YOUR OBJECTIVE
Lines from the one containing "ios (63, 333)" through the end of the material are to be retyped exactly; do not copy pictures.

DATASET
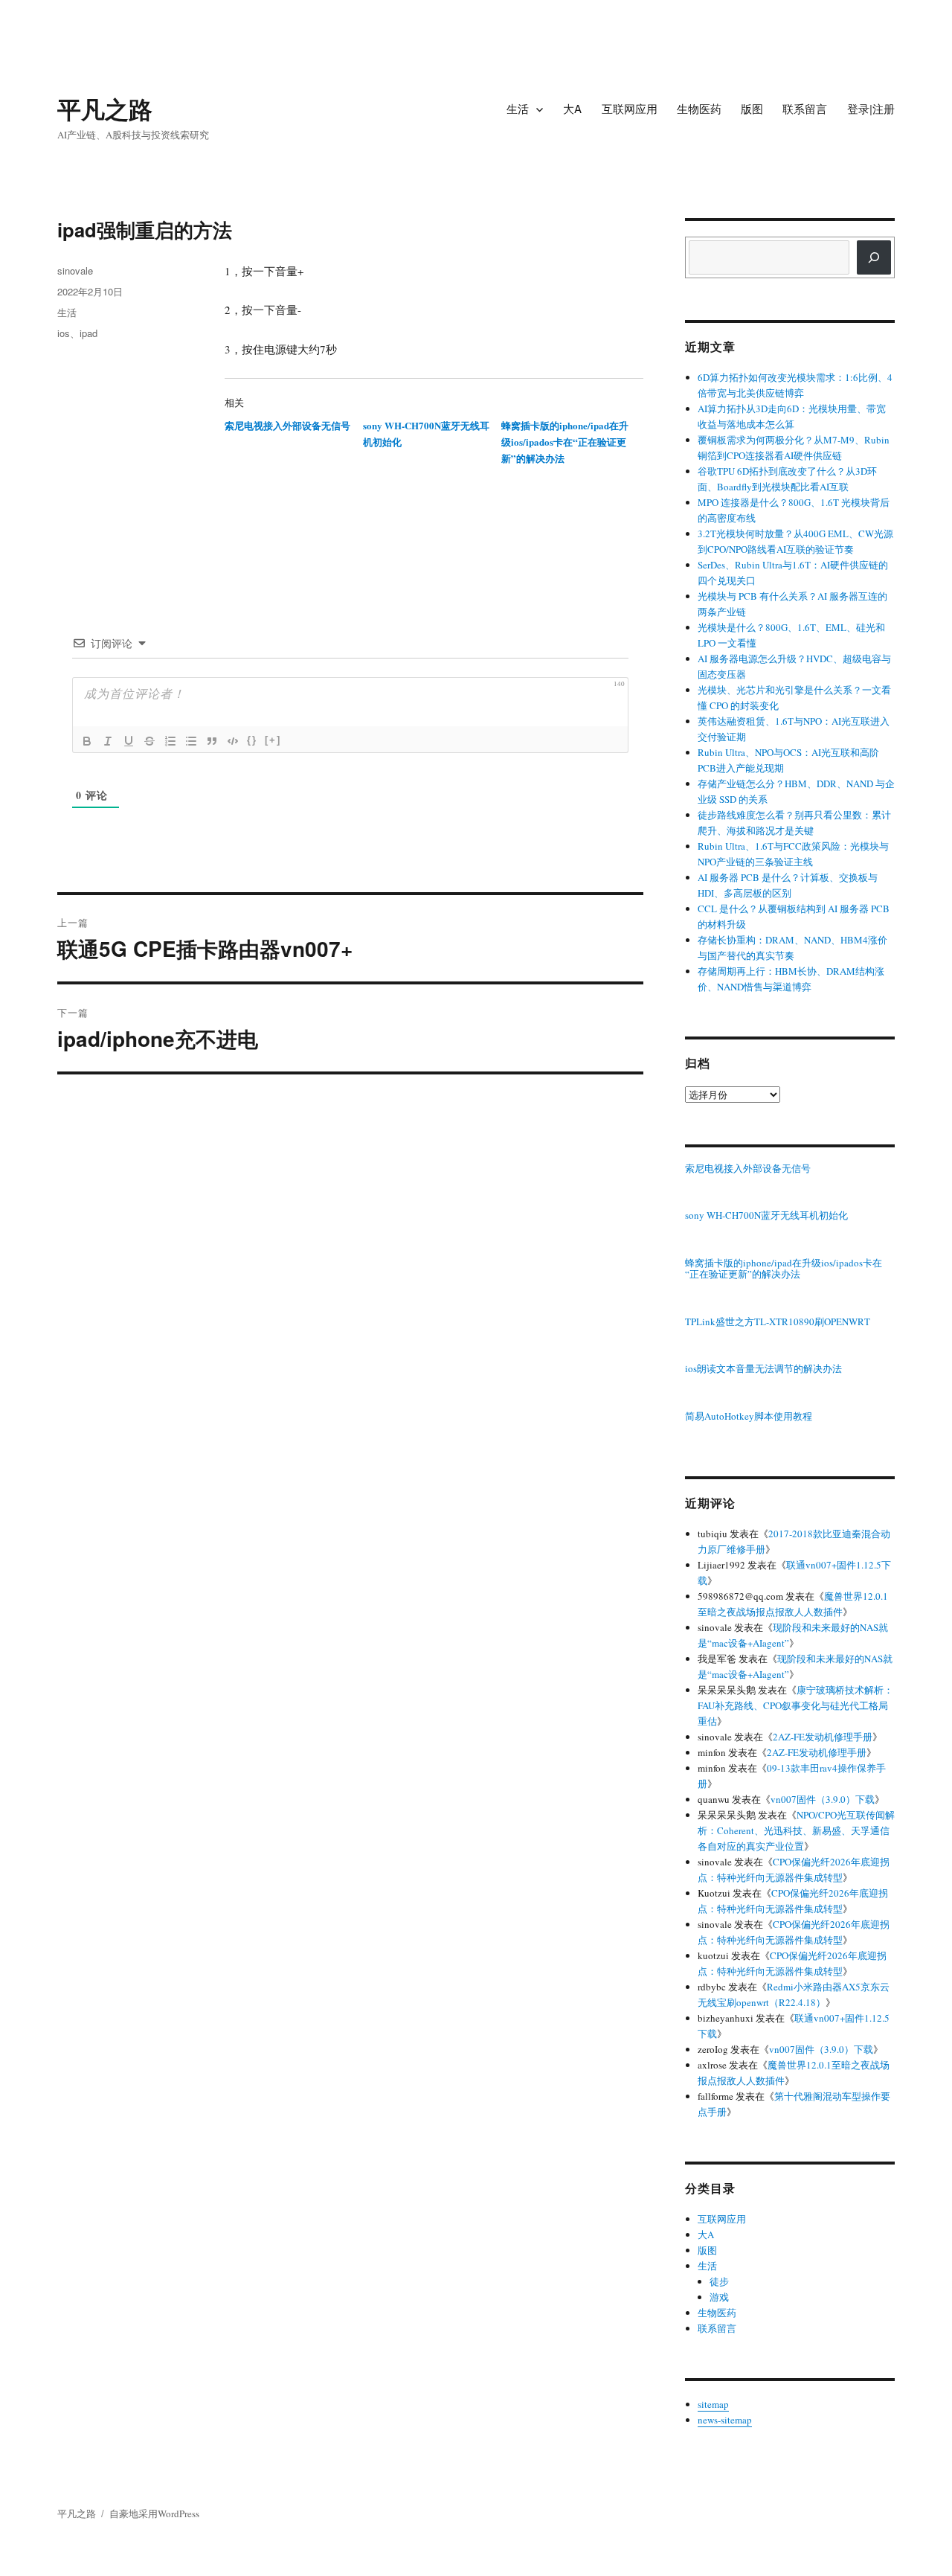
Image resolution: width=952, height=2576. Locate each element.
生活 (517, 108)
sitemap (713, 2404)
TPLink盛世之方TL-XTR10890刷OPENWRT (777, 1322)
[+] (273, 740)
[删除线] (149, 741)
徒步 (719, 2281)
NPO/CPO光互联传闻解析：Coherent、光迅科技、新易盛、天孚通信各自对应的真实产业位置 (796, 1830)
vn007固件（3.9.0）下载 (823, 1799)
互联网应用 (629, 108)
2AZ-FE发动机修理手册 (822, 1736)
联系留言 (804, 108)
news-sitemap (725, 2419)
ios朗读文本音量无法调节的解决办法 (763, 1369)
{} (252, 740)
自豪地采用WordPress (154, 2513)
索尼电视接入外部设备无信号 (287, 425)
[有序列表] (170, 741)
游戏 (719, 2297)
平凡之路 (104, 109)
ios (63, 333)
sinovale (75, 270)
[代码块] (232, 741)
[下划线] (128, 741)
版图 (752, 108)
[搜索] (874, 257)
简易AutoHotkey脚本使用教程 (748, 1417)
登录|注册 (871, 108)
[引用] (212, 741)
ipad (88, 333)
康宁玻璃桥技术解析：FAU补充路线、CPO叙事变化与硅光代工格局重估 (795, 1705)
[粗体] (87, 741)
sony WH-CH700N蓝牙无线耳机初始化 (766, 1216)
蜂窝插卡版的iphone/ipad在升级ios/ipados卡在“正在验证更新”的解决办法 (564, 441)
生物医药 (699, 108)
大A (572, 108)
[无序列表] (191, 741)
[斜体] (107, 741)
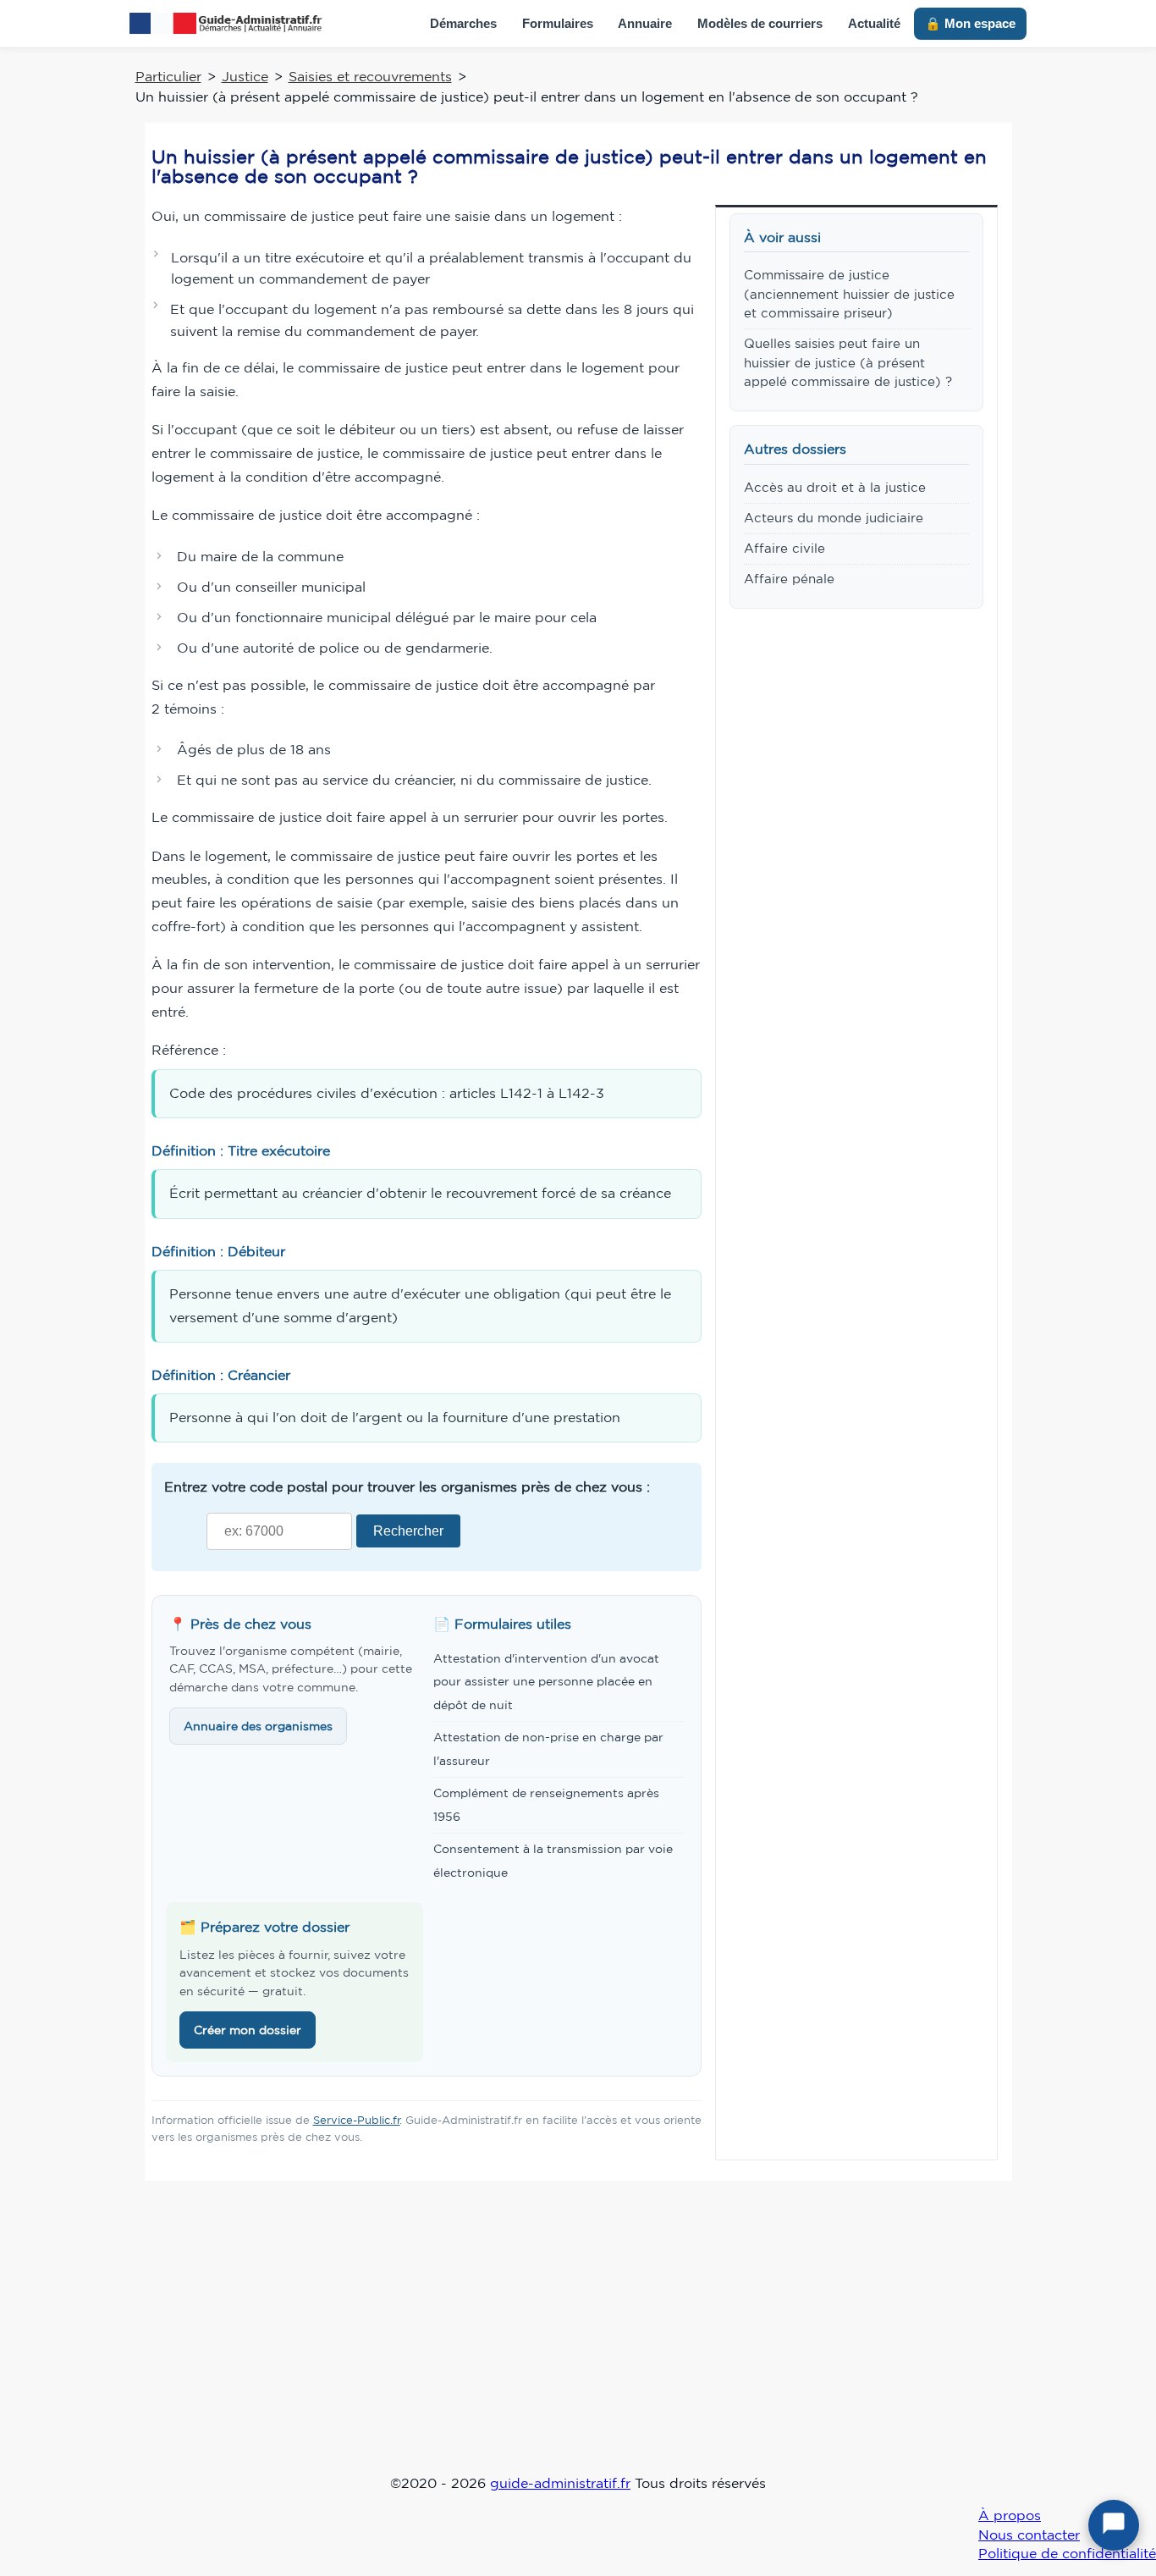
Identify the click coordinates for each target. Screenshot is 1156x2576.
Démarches (463, 23)
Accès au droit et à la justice (835, 487)
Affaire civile (784, 548)
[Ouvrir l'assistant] (1113, 2525)
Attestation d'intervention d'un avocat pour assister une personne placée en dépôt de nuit (546, 1682)
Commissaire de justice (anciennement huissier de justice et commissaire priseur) (849, 294)
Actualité (874, 23)
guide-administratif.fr (560, 2483)
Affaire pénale (789, 578)
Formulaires (557, 23)
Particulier (168, 76)
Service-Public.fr (356, 2120)
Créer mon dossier (247, 2030)
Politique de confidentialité (1067, 2553)
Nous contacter (1029, 2534)
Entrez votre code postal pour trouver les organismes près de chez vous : (407, 1486)
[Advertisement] (578, 2338)
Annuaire (645, 23)
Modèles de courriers (760, 23)
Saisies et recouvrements (370, 76)
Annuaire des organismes (258, 1726)
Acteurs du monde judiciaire (833, 517)
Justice (245, 76)
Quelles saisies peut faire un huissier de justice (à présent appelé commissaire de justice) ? (848, 362)
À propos (1009, 2515)
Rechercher (408, 1530)
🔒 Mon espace (970, 23)
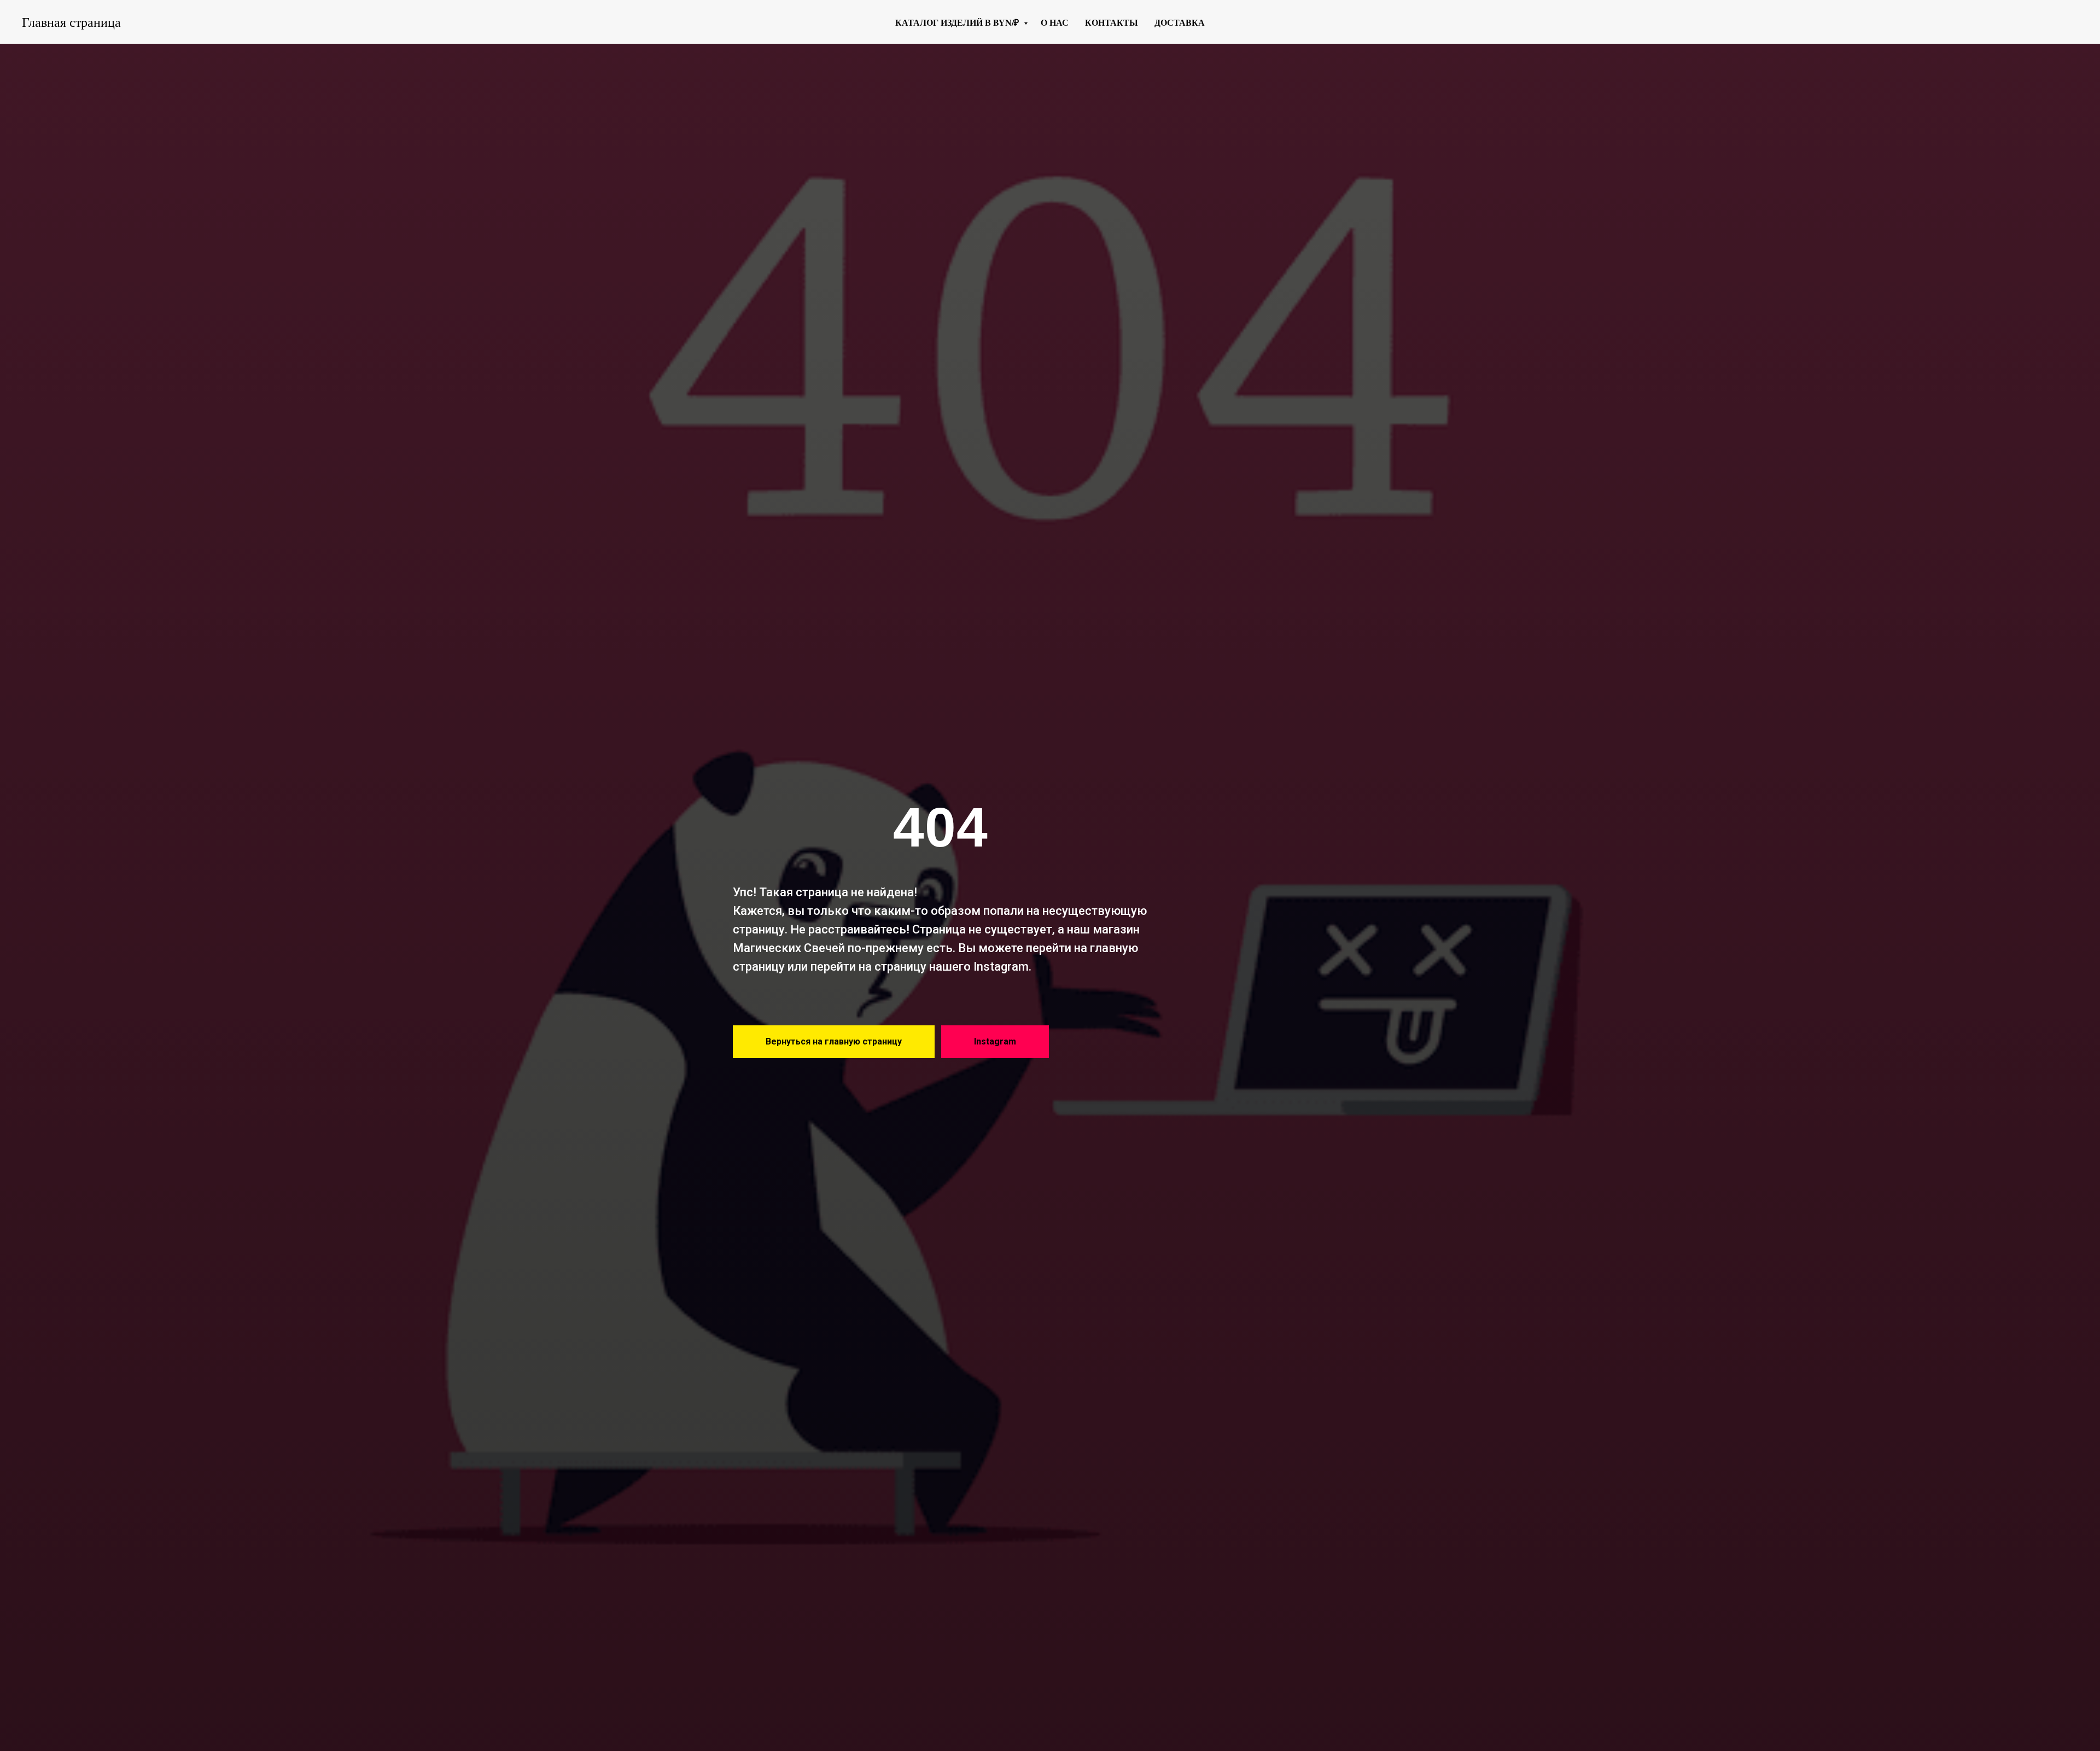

OUTPUT
ios (63, 333)
sinovale (75, 270)
[代码块] (232, 741)
[下划线] (128, 741)
版图 (752, 108)
[搜索] (874, 257)
简易AutoHotkey脚本使用教程 (748, 1417)
登录|注册 (871, 108)
[引用] (212, 741)
ipad (88, 333)
康宁玻璃桥技术解析：FAU补充路线、CPO叙事变化与硅光代工格局重估 (795, 1705)
[粗体] (87, 741)
sony WH-CH700N蓝牙无线耳机初始化 (766, 1216)
蜂窝插卡版的iphone/ipad在升级ios/ipados卡在“正在验证更新”的解决办法 (564, 441)
生物医药 (699, 108)
大A (572, 108)
[无序列表] (191, 741)
[斜体] (107, 741)
Identify the click coordinates for each target. Screenshot is 1156x2576.
Démarches (463, 23)
Accès au droit et à la justice (835, 487)
Affaire civile (784, 548)
[Ouvrir l'assistant] (1113, 2525)
Attestation d'intervention d'un avocat pour assister une personne placée en dépôt de nuit (546, 1682)
Commissaire de justice (anciennement huissier de justice et commissaire priseur) (849, 294)
Actualité (874, 23)
guide-administratif.fr (560, 2483)
Affaire pénale (789, 578)
Formulaires (557, 23)
Particulier (168, 76)
Service-Public.fr (356, 2120)
Créer mon dossier (247, 2030)
Politique de confidentialité (1067, 2553)
Nous contacter (1029, 2534)
Entrez votre code postal pour trouver les organismes près de chez vous : (407, 1486)
[Advertisement] (578, 2338)
Annuaire (645, 23)
Modèles de courriers (760, 23)
Saisies et recouvrements (370, 76)
Annuaire des organismes (258, 1726)
Acteurs du monde judiciaire (833, 517)
Justice (245, 76)
Quelles saisies peut faire un huissier de justice (à présent appelé commissaire de justice) ? (848, 362)
À propos (1009, 2515)
Rechercher (408, 1530)
🔒 Mon espace (970, 23)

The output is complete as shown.